Как видно из таблицы, наиболее ожесточенными были столкновения между полицией/военными и левыми. Фашисты вступили в игру в 1935 — начале 1936 г., когда также имело место небольшое количество жертв среди правых, и появилось несколько убийц других правых взглядов (почти сплошь карлистов). Но на самом деле полицию и армию нельзя считать нейтральной силой. Они были частью старорежимного государства и, соответственно, принадлежали к испанским правым — об этом свидетельствовало их участие в восстании 1936 г. От них смертельная опасность исходила в гораздо большей мере, чем от левых: вероятность оказаться убийцей у них была в 3,3 раза выше, чем вероятность стать жертвой; в то время как представители социалистов и коммунистов в 1,5 раза чаще, а анархосиндикалистов — в 2,4 раза чаще оказывались жертвами. Расправы носили несбалансированный, пристрастный характер: левые гораздо чаще становились жертвами, чем сами претворяли злодеяния в жизнь; последним занимались не «народные» объединения, а государственные органы. Таким образом, мы считаем неверными некоторые прежние трактовки кровавых событий в республиканской Испании. Так, Линц считает, что убийства совершали все стороны, Пейн (Payne, 1993: 360–364) возлагает вину по большей части на левых, мотивируя это тем, что убийства участились в конце 1934 г. и особенно в 1936 г. при правительстве «Народного фронта». Однако доля левых среди убитых гораздо больше, и как-то странно винить жертву.
Больше других пострадала от преследований НКТ. Они впрямую атаковали нанимателей и государство — и получали за это несоразмерно суровое возмездие.
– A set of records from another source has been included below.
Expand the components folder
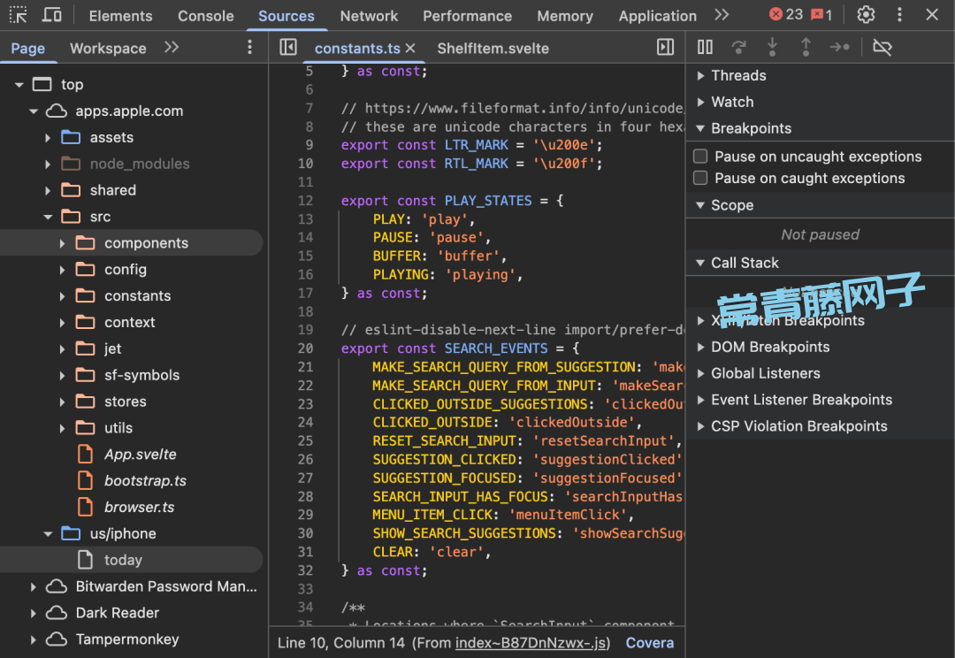Screen dimensions: 955x658 [62, 243]
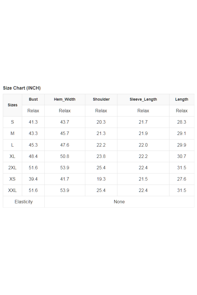Select the 2XL size row label

pyautogui.click(x=12, y=168)
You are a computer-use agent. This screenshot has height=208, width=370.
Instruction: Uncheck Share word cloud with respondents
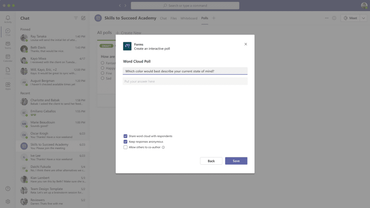pos(125,136)
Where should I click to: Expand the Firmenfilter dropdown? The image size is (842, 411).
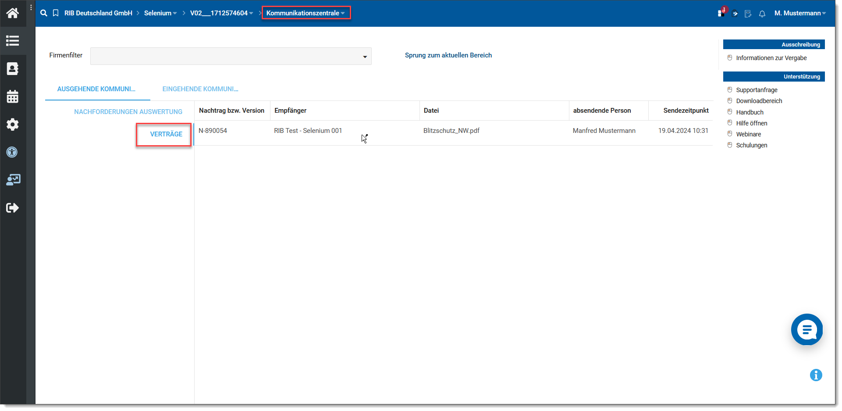coord(364,57)
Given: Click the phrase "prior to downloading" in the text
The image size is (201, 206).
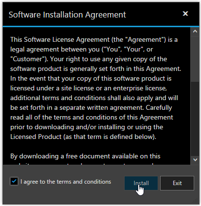Looking at the screenshot, I should (42, 127).
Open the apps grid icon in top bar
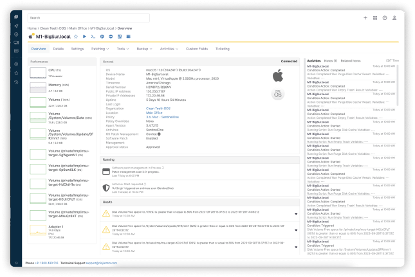 (374, 18)
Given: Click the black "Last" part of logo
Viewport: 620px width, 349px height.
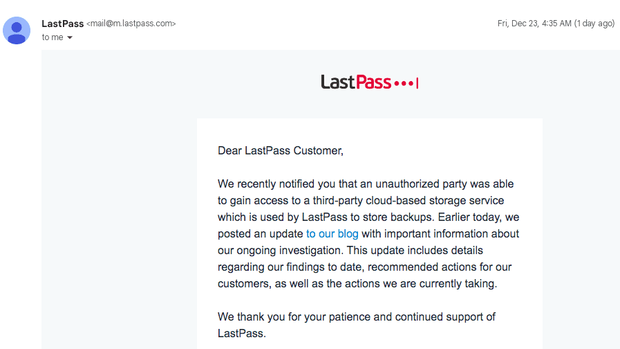Looking at the screenshot, I should coord(338,82).
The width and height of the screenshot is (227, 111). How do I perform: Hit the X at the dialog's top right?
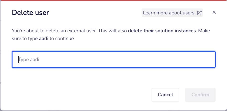point(214,12)
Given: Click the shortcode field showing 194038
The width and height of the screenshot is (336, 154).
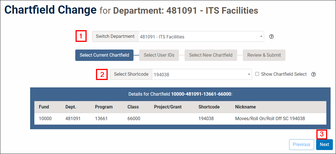Looking at the screenshot, I should point(199,75).
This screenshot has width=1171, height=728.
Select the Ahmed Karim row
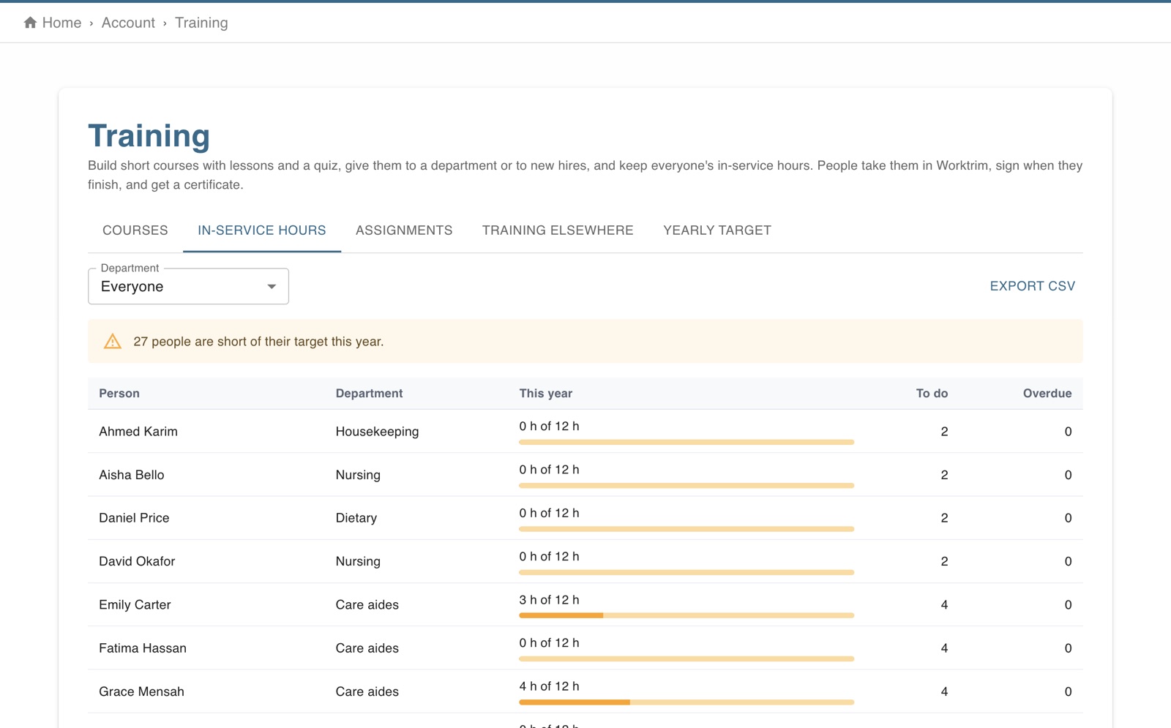586,432
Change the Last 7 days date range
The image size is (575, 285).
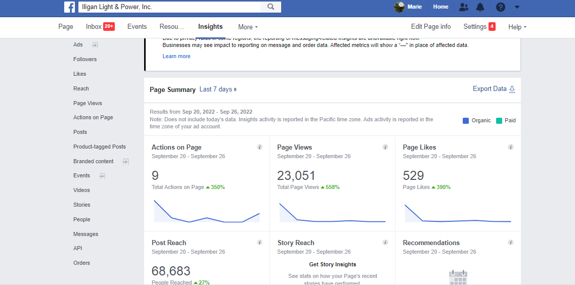click(x=218, y=89)
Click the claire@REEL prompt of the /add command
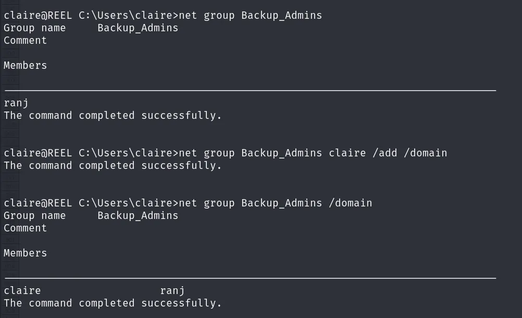Screen dimensions: 522x318 coord(38,153)
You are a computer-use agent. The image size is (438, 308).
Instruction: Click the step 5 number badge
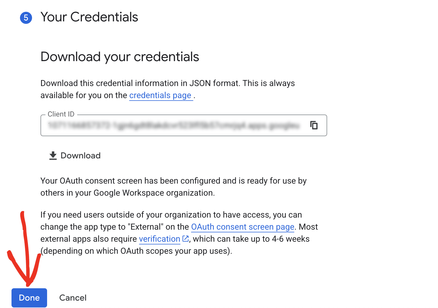(x=26, y=18)
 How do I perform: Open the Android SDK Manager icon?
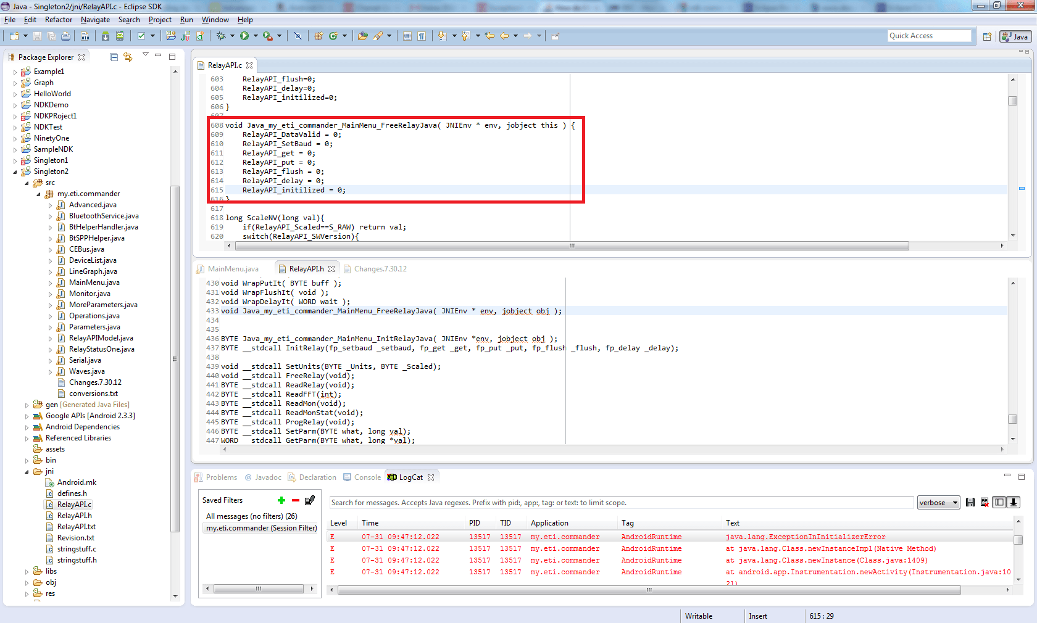tap(106, 36)
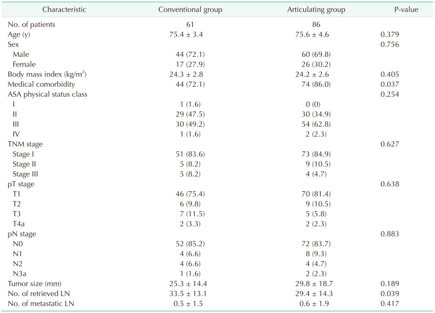This screenshot has height=313, width=435.
Task: Click the pT stage row label
Action: [x=22, y=185]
Таким образом, к 1935 г. анархо-синдикалисты переживали тяжелое время: большинство лидеров сидели в тюрьме, а остальные ожесточенно спорили друг с другом. Объективно угрозы общественному порядку они уже не представляли, разговоры о том, что они могут устроить революцию, были безосновательны. Вероятно, НКТ все же внесла свой вклад в подрыв устоев республики, отказавшись поддержать реформы. Конфедерация не участвовала в разрешении трудовых споров, земельной реформе и выборах, поскольку, как позднее вспоминал один из ее активистов:
…те из нас, кто не верил в политику, просто над этим смеялись. Мы знали, что политика — это всего лишь политика. При любом строе, будь то республика или любой другой, мы, рабочие, остаемся рабами своего клочка земли и своей работы (Fraser, 1994: 97).
Отказ НКТ участвовать в выборах 1933 г., вероятно, и привел к тому, что голоса ушли правоцентристам. Уже в 1936 г. лидеры НКТ, испугавшись, решили больше не воздерживаться, и в результате голоса анархо-синдикалистов, отданные за «Народный фронт», дали левым в этой ожесточенной предвыборной борьбе небольшой, но решающий перевес (Cancela, 1987: 144–145, 194–197, 260–275).
Теперь боевики НКТ встали плечом к плечу с социалистами и коммунистами (Balcells, 1971; Forner Munoz, 1982). Но было уже поздно. Именно враждебность НКТ стала главной причиной краха республики. Вдобавок ряд анархо-синдикалистов восприняли этот крах с ликованием: им открывалась дорога к «революции».
Анархо-синдикализм был прежде всего контрпродуктивен. Спорадические местные выступления, отсутствие парамилитарной организации — все это причины его поражений, которые не случались, только если армия и полиция отказывались стрелять в протестующих. Роковой ошибкой была и вера в то, что можно победить, противостоя всем сразу. Анархистской агрессией — особенно той, что проявлялась на словах, — конечно же, подпитывались ультраправые, сочинявшие об анархистах страшные сказки; агрессивность отпугивала буржуазию, крестьян среднего достатка и многих рабочих — особенно женщин, а также людей пожилых или религиозных. Самим анархо-синдикалистам их тактика, вероятно, показалась бы оправданной, если бы в конечном счете привела к революции. Однако в условиях расколотого рабочего движения их деятельность подпитывала, радикализовала и распаляла авторитарных правых, что порядком портит о них впечатление, при всем нашем сочувствии к ним как к пострадавшей стороне, при всем восхищении их храбростью и неиссякаемым оптимизмом.